**Short problem**
Return every line of the data below that contains the string "point", copying each line in full.

**Supplied records**

· · · ·

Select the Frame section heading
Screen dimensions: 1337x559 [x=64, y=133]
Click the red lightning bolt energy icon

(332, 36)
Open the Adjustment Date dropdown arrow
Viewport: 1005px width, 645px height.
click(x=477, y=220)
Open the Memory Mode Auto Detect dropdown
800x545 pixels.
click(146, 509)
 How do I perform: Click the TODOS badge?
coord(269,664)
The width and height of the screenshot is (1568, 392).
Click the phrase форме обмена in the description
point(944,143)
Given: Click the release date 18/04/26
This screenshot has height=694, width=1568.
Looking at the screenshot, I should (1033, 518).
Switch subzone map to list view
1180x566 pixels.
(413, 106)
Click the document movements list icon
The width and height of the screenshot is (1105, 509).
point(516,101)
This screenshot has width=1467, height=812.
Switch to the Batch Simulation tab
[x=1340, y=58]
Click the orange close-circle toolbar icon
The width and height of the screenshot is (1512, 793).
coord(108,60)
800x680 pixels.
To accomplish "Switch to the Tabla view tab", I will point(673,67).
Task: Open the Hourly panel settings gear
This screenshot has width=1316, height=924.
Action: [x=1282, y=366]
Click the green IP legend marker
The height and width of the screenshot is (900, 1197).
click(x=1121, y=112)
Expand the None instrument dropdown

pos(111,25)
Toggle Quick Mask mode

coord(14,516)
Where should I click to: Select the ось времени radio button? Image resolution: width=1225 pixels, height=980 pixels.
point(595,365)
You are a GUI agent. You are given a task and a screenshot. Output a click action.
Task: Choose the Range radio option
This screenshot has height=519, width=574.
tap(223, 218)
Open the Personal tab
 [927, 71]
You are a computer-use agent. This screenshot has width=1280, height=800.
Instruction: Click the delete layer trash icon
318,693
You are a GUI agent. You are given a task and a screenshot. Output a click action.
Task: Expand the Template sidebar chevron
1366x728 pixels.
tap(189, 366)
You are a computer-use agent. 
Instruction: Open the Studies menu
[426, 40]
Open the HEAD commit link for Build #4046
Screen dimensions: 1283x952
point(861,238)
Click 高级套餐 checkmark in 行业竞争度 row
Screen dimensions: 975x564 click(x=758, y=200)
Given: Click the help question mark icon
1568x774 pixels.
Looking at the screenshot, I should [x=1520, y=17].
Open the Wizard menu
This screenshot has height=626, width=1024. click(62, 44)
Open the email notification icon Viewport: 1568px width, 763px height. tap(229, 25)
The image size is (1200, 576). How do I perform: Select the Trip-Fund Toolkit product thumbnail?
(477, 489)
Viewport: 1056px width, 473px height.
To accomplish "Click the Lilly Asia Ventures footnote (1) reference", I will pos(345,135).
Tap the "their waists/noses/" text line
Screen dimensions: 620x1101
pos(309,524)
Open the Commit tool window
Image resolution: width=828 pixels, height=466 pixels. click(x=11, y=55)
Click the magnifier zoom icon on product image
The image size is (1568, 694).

· · · ·

**Expected answer**
point(944,143)
point(516,101)
To accomplish "Switch to the Tabla view tab", I will point(673,67).
point(595,365)
point(861,238)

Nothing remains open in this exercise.